TEXT TO READ →
* Start *

Airs de cour were the songs of late 16th, early 17th century France. It’s a huge repertoire to which Michel Lambert contributed many extremely beautiful compositions. Lambert (c.1610–1696) was a composer and singer, and also famously taught singing. His contemporaries, magistrates, famed musicians, musicographers, etc., called him things like “Amphion of our days,” and considered him “the best master to have appeared in centuries.”* Indeed his airs are characteristic of all the sensitivity and nuance one would expect of the songs of a famous singer and teacher of singing.

This song, to an anonymous poem, has always struck me as particularly moving. In it, the “secluded place” to which the text refers—a quiet, darkling forest, cloistered, safe for confession—becomes a metaphor for song itself. And perhaps when I hear it, I imagine Lambert himself singing, telling us about his songs: what they are, what they mean. Sure, it’s just a song, (“though I speak only to a forest…”), but a song can hold so much.

* End *

TASK INSTRUCTIONS →
a) Answer these questions from the passage on Michel Lambert:
(i) What years does the passage give for Lambert's life?
(ii) What classical name did his contemporaries use for him?
(iii) Who wrote the poem set in the song the passage discusses?
b) Extend the passage on Michel Lambert's airs de cour, starting after its final sentence.

RAW DATA →
* Start *

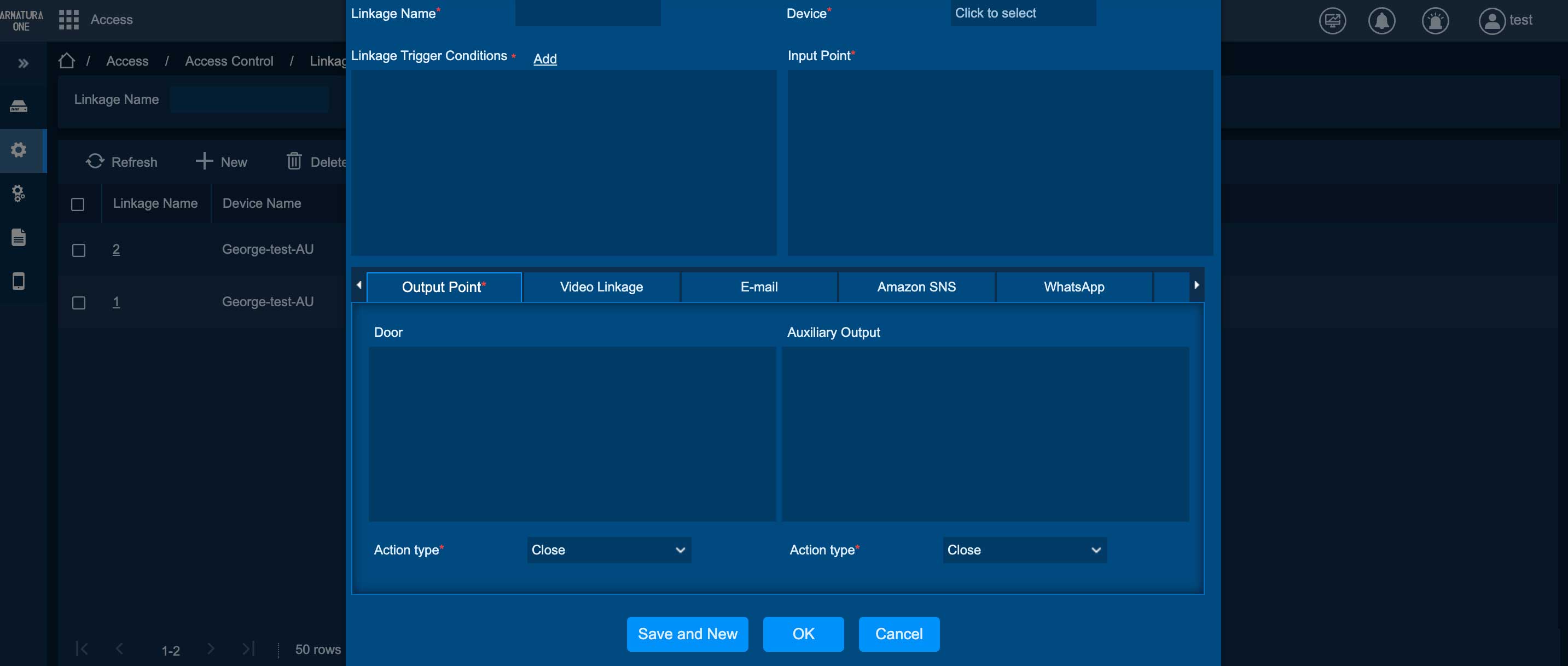Click the home breadcrumb icon
Image resolution: width=1568 pixels, height=666 pixels.
pyautogui.click(x=66, y=61)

* End *

ANSWERS TO EACH TASK →
a)
(i) c.1610–1696
(ii) "Amphion of our days"
(iii) An anonymous poet

b)
Stillness, gloom and silence: 
everything here compels me to divulge 
my innermost troubles;
relating my suffering brings me solace, 
though I speak only to the forests;
at least, however, my woes are told. 

If you would speak, leaving nothing unsaid, 
you are free to do so in this secluded place. 
You need have no fear at all of listening ears: 
relating my suffering brings me solace, 
though I speak only to the forests; 
at least, however, my woes are told.

*Anthony, James R., and Catherine Massip. 2001 “Lambert, Michel.” Grove Music Online. 20 Apr. 2019.